En ese sentido, una buena idea es probar la “garbure”, una sopa tradicional típica de Los Pirineos y compuesta principalmente por judías de Tarbes, col verde, verduras y confit de oca o de pato, que se pone a cocer a fuego lento. Se acompaña con una rebanada de pan y un vaso de Madiran.
Y en cuanto a la oferta hotelera, en Lourdes es impresionante, hasta el punto de que constituye la segunda mayor de Francia.
Pero una recomendación muy especial es la nueva cadena Lourdes Sanctuaries Hotels (http://lourdes-sanctuaries-hotels.com), que engloba a cinco de los más atractivos hoteles de la ciudad, la mayoría de 4 estrellas, formando el grupo hotelero más importante, y que permite disfrutar de un buen alojamiento a poca distancia de los santuarios, el centro comercial de la ciudad y los principales puntos de interés en Lourdes.

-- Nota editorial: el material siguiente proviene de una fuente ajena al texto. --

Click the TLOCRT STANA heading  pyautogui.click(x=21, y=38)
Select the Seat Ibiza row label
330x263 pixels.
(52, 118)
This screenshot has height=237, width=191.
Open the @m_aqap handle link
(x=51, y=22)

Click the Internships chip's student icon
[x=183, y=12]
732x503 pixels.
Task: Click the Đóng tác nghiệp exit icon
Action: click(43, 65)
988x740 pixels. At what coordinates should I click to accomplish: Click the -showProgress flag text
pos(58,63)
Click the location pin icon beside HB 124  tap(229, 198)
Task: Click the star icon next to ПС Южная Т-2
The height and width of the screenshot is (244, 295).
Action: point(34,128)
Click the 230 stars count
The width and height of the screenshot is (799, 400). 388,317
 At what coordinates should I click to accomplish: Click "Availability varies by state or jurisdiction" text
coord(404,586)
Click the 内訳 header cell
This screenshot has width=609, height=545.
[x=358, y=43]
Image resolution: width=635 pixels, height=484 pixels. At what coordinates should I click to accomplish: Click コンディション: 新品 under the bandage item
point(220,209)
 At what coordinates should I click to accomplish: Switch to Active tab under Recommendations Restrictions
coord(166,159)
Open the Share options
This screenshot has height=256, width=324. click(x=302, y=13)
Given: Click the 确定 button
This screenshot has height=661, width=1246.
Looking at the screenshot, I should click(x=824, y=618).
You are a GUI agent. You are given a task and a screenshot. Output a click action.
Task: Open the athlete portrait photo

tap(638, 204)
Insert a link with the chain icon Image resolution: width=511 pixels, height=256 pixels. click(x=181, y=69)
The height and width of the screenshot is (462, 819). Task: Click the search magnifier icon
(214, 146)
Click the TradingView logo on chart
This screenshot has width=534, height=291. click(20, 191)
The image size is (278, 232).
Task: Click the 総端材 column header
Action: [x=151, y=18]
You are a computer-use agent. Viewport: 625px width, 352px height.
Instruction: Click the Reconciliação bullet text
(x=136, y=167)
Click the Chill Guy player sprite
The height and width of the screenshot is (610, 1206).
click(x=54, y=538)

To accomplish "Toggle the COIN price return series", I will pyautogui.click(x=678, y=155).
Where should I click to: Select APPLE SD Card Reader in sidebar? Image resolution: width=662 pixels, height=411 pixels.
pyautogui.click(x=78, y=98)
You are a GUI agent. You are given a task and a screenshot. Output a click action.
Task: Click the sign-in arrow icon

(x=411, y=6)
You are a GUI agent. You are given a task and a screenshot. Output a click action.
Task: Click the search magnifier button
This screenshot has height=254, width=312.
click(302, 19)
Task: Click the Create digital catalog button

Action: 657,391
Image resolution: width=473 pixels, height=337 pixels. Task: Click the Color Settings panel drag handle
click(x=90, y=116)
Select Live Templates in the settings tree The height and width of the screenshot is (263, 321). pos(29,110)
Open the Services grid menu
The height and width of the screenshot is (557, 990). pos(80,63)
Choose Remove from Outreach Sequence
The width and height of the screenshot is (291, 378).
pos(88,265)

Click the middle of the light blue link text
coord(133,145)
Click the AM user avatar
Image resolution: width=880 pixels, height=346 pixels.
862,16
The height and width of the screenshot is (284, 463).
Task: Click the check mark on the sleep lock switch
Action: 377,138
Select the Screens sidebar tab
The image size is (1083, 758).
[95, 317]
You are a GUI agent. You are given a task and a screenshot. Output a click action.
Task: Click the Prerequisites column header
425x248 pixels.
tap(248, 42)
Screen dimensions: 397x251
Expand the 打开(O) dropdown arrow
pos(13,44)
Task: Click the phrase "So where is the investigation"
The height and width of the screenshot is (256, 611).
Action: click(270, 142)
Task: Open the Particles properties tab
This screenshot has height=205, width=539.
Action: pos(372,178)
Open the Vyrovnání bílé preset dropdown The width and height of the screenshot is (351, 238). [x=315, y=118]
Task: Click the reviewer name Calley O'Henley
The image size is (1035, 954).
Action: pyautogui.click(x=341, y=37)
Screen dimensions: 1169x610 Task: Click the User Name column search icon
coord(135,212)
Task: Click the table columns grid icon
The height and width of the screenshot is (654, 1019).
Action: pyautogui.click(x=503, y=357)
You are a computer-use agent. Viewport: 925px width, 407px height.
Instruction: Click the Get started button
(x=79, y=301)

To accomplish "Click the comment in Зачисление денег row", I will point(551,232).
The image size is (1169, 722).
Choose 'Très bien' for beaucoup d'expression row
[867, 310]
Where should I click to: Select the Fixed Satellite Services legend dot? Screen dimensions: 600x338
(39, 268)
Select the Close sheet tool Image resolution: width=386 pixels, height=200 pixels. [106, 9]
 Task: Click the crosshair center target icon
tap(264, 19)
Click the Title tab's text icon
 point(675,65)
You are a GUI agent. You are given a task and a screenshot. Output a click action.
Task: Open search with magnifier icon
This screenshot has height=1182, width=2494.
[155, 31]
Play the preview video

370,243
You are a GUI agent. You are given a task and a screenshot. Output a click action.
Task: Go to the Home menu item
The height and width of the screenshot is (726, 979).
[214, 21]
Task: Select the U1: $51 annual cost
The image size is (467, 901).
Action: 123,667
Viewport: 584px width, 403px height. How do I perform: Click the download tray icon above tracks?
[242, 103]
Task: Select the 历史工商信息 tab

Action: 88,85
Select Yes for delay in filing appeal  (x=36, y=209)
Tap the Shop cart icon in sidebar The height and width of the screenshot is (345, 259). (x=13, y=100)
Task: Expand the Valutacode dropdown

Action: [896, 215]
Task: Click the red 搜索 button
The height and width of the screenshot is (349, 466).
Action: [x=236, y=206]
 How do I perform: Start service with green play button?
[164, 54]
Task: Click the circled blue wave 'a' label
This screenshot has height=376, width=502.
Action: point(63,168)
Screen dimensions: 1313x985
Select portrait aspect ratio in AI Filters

La cadena, que acaba de crearse, incluye los hoteles Paradis, Helgon, Miramont, Croix des Bretons y Aneto. Además de una calidad y servicio excepcionales, los hoteles están todos agrupados en la misma zona y situados entre 266 y 573 metros, a pocos minutos de la entrada a los santuarios. El grupo en conjunto propone 713 habitaciones y más de 1.500 plazas, que permiten la recepción de viajeros individuales y de todo tipo de grupos. Su oferta se complementa, por otro lado, con restaurantes y bares de alta calidad e inmejorable servicio, salas de reunión, tiendas, garaje, parking para autobuses y disponibilidad de wi-fi.
En cualquier caso, resulta muy atractiva también la fórmula llamada “Ave María”, que combina el trayecto en tren AVE desde Madrid a Huesca y el posterior traslado en autobús de nombre “María” de la compañía Alosa, desde esta ciudad aragonesa a Lourdes. Un trayecto de 5 horas cruzando bellos paisajes que acorta en 3 horas el viaje en coche. La opción es válida para todas las ciudades de AVE desde Málaga, Sevilla, Córdoba y Zaragoza, si bien esta fórmula se ha puesto en marcha en 2015 también desde Barcelona vía Toulouse, con una duración de viaje igualmente de 5 horas. Los precios, incluyendo viaje en tren y autibús, alojamientos de dos o tres noches y pensión completa, comienzan en 254 euros.